There is a closed Facebook group for Medical Staff professionals in which members seek advice on practitioner credentialing, privileging, and peer review matters. Although these posts don’t identify the practitioners involved, they may include specific details about problematic credentialing files or behavior incidents. Also, the name of the professional, hospital email address, or place of employment may appear in the posts. Does this raise any legal concerns?
OUR ANSWER FROM HORTYSPRINGER ATTORNEY PHIL ZARONE:
We don’t mean to discourage professional interactions among Medical Staff professionals, but there are legal risks to discussing credentialing and peer review issues about individual practitioners on social media.
First, there is never any guarantee that anything posted on social media will remain private, even if a group is “closed.” A member of the group could have a reason for disclosing information outside the group, and a screenshot can easily be sent around the world.
Second, efforts to “de-identify” information don’t always work. It’s surprising – and unsettling – how seemingly small bits of information can be put together so that a supposedly de-identified post becomes identifiable. By comparison, many HIPAA violations have resulted when hospital employees thought they were removing all information that could be used to identify a patient only to learn later that they were wrong. One of my favorite stories is of a physician blogger who posted an account of exemplary care provided to a supposedly de-identified ED patient. The physician was proud of the team and wanted to share the good news. He didn’t use names and even changed certain facts of the case to further protect the patient’s identity. Shortly after he posted, someone commented on the post by stating (accurately) that he was a relative of the patient.

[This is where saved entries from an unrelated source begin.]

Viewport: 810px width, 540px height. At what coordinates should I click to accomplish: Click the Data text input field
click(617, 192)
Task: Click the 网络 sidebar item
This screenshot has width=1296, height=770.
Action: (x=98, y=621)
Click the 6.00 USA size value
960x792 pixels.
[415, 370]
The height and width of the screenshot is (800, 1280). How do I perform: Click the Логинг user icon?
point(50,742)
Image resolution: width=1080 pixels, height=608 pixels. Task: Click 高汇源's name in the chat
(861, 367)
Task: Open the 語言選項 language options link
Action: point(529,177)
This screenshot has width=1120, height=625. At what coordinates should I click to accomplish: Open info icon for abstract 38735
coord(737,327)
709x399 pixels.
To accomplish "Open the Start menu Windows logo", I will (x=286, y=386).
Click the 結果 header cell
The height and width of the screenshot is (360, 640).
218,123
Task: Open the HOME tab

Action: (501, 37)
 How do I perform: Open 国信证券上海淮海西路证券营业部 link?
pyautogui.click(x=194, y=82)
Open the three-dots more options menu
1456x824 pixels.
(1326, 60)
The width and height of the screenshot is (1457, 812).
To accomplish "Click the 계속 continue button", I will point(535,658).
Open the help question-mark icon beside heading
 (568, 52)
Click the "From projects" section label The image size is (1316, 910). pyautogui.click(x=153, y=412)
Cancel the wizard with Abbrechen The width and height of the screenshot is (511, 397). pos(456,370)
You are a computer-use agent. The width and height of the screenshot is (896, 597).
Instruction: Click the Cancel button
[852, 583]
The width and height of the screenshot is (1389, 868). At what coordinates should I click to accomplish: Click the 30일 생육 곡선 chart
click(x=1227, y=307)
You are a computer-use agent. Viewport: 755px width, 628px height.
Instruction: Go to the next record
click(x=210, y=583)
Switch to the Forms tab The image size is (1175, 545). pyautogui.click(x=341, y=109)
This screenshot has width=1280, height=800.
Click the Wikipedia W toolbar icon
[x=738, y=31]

There are a variety of legal risks if a post about a credentialing or peer review matter gets back to the practitioner who is the subject of the post. First, the practitioner could claim that the post was defamatory because it disclosed unfavorable information in a public setting. Also, the practitioner could argue that the post constituted a breach of the confidentiality obligations set forth in the Medical Staff Bylaws, “tortiously interfered” with his employment prospects, or constituted a “breach of contract” under state law.
Social media posts could be problematic even if they are disclosed to individuals other than the practitioner in question. For example, plaintiffs’ attorneys could use such posts as a reason to look for problems at a hospital. Also, attorneys representing plaintiffs in malpractice or negligent credentialing cases could argue that the disclosure of peer review information on social media resulted in a waiver of the peer review privilege under state law of any information related to that matter.
Again, we don’t mean to discourage professional interactions among Medical Staff professionals. There are certainly many topics that could be discussed that don’t raise the potential problems discussed above. However, recognize that there are risks to disclosing practitioner-specific information on social media.